I think you would agree that our desire and attempts to “fix” others never works in our favor. Study after study, quote after quote, says we must first “focus and fix” ourselves.   Whether we are dealing with our own perception of any given situation, our attitude towards another person, or our own action and reaction, looking at our behavior provides us with beneficial insight for growth and change.

Let’s learn how by taking a peek at one of John’s principles, The Hammer Principle. This one got my attention. John writes, “Never Use a Hammer to Swat a Fly Off Someone’s Head.”

John’s willingness to share his inappropriate approach to dealing with conflict early in his marriage helps us learn from him and reflect on our own behavior.  He claimed he always made sure he won every argument with his wife, Margaret, until Margaret finally sat him down, shared her feelings and explained what his approach was doing to their relationship.    

John wrote: 

From that day I decided to change. Realizing that having the right attitude was more important than having the right answers, I softened my approach, listened more, and stopped making a big deal out of little things.  In time, the wall that had begun to form came down, and we began building bridges.  And since that time, I’ve made a conscious effort to initiate connection anytime I’m in conflict with someone I care about.

Our words have the ability to either build people up or to tear them down.  You can see the effects a hammer can have on any relationship.  If you see the other person or the situation as the nail, you will use a hammer to strike a solution.  A hammer approach is harsh and domineering, an inappropriate method to build a relationship.  The choice is ours to evaluate our preferred approach:  one which creates a peaceful harmonious conversation or a hostile one. 

The best part about the book, Winning with People, is that we are not left stranded.  John is quick to share the principles, point out the problems, provide plausible solutions, and offer self-assessment questions.  In this chapter on the Hammer Principle, he delivers six different approaches to trading in your hammer for a velvet glove. His wisdom is a gift we can give to ourselves and our loved ones.
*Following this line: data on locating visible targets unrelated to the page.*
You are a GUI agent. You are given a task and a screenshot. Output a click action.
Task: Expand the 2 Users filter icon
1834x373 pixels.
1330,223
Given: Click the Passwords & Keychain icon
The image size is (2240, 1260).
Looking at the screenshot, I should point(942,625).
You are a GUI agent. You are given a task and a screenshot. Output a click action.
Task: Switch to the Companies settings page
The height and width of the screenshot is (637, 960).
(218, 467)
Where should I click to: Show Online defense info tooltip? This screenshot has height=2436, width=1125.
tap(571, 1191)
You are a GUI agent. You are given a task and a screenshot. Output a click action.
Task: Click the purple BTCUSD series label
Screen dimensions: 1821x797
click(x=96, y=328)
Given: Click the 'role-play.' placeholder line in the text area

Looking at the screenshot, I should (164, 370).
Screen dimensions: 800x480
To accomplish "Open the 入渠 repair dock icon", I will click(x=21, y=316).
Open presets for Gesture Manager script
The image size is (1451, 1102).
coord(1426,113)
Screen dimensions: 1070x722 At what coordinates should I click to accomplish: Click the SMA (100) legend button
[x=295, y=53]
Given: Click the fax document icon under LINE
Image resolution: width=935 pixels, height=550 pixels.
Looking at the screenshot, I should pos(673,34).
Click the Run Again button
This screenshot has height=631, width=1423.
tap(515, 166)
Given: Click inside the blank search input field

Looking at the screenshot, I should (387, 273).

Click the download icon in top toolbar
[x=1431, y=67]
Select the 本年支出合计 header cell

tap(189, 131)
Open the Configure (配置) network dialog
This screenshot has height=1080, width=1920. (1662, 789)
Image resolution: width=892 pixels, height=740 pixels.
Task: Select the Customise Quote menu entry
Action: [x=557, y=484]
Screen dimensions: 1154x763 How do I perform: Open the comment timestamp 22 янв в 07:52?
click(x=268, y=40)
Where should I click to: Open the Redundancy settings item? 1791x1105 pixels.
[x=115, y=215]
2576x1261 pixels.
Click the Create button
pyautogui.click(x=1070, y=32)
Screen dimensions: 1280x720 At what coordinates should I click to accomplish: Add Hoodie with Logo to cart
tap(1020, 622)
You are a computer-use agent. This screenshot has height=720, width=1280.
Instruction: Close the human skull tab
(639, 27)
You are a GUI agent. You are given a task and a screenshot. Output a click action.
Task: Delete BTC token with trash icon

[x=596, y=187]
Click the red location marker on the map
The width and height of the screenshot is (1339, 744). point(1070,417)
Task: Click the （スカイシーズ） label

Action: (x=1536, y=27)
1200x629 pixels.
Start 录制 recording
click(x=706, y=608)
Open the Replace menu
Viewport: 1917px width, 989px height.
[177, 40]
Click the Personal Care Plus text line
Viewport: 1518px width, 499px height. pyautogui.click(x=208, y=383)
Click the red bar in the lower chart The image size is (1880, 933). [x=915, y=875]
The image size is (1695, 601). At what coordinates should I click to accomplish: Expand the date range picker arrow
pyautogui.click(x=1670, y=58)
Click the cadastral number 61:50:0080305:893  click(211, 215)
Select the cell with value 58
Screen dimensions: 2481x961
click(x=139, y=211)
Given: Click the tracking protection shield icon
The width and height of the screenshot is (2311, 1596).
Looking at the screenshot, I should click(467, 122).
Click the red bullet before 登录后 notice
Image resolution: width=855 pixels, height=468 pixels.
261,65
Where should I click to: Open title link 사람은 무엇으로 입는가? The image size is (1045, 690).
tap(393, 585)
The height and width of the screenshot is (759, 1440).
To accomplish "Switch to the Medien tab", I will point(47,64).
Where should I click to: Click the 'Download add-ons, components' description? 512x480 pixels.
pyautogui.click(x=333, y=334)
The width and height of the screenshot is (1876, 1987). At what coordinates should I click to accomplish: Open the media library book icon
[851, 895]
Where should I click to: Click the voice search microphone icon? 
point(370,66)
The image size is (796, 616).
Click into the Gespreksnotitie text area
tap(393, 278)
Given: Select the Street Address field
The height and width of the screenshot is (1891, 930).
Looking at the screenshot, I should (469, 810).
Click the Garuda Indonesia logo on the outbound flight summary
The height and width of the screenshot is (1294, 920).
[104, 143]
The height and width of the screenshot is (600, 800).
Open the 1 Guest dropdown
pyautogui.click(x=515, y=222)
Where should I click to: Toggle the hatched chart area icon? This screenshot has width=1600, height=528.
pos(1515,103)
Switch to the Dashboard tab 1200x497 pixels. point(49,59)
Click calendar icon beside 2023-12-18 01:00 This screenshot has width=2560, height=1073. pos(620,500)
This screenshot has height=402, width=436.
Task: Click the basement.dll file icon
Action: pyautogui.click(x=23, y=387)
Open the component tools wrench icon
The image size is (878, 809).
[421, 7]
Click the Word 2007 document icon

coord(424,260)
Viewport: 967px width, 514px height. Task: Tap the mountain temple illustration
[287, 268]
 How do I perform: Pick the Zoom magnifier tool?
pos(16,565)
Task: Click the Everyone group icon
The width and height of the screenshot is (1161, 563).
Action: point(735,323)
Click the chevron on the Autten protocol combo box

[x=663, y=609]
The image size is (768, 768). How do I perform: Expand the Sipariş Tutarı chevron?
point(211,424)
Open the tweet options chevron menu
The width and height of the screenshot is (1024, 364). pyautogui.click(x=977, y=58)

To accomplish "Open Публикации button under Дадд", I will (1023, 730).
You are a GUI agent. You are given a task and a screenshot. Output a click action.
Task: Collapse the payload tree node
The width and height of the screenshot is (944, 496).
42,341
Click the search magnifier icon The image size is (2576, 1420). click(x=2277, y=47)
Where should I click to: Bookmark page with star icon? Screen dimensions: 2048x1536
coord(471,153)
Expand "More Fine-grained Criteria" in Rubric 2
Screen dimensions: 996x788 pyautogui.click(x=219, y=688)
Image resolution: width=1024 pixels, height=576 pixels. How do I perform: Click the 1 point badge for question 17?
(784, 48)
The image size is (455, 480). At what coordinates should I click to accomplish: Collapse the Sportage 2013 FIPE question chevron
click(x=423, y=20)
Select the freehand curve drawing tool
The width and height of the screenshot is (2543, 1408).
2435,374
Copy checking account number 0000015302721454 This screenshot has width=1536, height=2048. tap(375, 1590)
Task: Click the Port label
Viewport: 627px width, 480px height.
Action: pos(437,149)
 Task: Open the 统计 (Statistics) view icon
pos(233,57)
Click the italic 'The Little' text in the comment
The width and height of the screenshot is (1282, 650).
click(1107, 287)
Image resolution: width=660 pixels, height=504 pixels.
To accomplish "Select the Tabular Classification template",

If your family business is having various challenges, you can choose to discuss one principle at your weekly business meetings until all twenty-five principles have been reviewed.  Once you have gone through the book, you can repeat the process. Because new situations keep occurring, reading, sharing and discussing allows the principles to become part of your everyday interaction with others.  The principles help us learn from our mistakes, utilize the ongoing training with everyday challenges, and develop stronger family relationships.    

If you are constantly confronting people and facing strong resistance, Winning with People provides insightful knowledge and skills to create the change in us and in our relationships with others. When we make a conscious effort to improve our relationships with family and friends, then we make a life by what we give as Winston Churchill so wisely proclaimed.